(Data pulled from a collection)
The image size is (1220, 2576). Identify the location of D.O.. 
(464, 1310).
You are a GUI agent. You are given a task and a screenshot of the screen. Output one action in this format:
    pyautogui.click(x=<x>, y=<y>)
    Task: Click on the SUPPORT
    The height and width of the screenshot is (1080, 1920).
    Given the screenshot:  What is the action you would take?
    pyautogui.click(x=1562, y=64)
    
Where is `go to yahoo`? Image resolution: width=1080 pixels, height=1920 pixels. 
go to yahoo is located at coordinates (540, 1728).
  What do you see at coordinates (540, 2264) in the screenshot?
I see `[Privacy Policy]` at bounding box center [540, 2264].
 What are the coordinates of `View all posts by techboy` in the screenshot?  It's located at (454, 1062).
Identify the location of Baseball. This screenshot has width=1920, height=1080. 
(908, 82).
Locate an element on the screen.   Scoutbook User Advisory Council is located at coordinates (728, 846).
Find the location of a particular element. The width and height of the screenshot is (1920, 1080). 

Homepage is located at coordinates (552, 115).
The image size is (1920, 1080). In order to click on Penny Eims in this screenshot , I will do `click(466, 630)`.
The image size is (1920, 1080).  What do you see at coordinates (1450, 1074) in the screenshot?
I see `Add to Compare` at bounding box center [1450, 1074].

◆ WHAT YOU HAVE TO DO
Duplicate the records from their very first line down through the line containing "pyautogui.click(x=1562, y=64)", and include that line.

◆ EXERCISE RESPONSE
The image size is (1220, 2576). Identify the location of D.O.. 
(464, 1310).
You are a GUI agent. You are given a task and a screenshot of the screen. Output one action in this format:
    pyautogui.click(x=<x>, y=<y>)
    Task: Click on the SUPPORT
    The height and width of the screenshot is (1080, 1920).
    Given the screenshot:  What is the action you would take?
    pyautogui.click(x=1562, y=64)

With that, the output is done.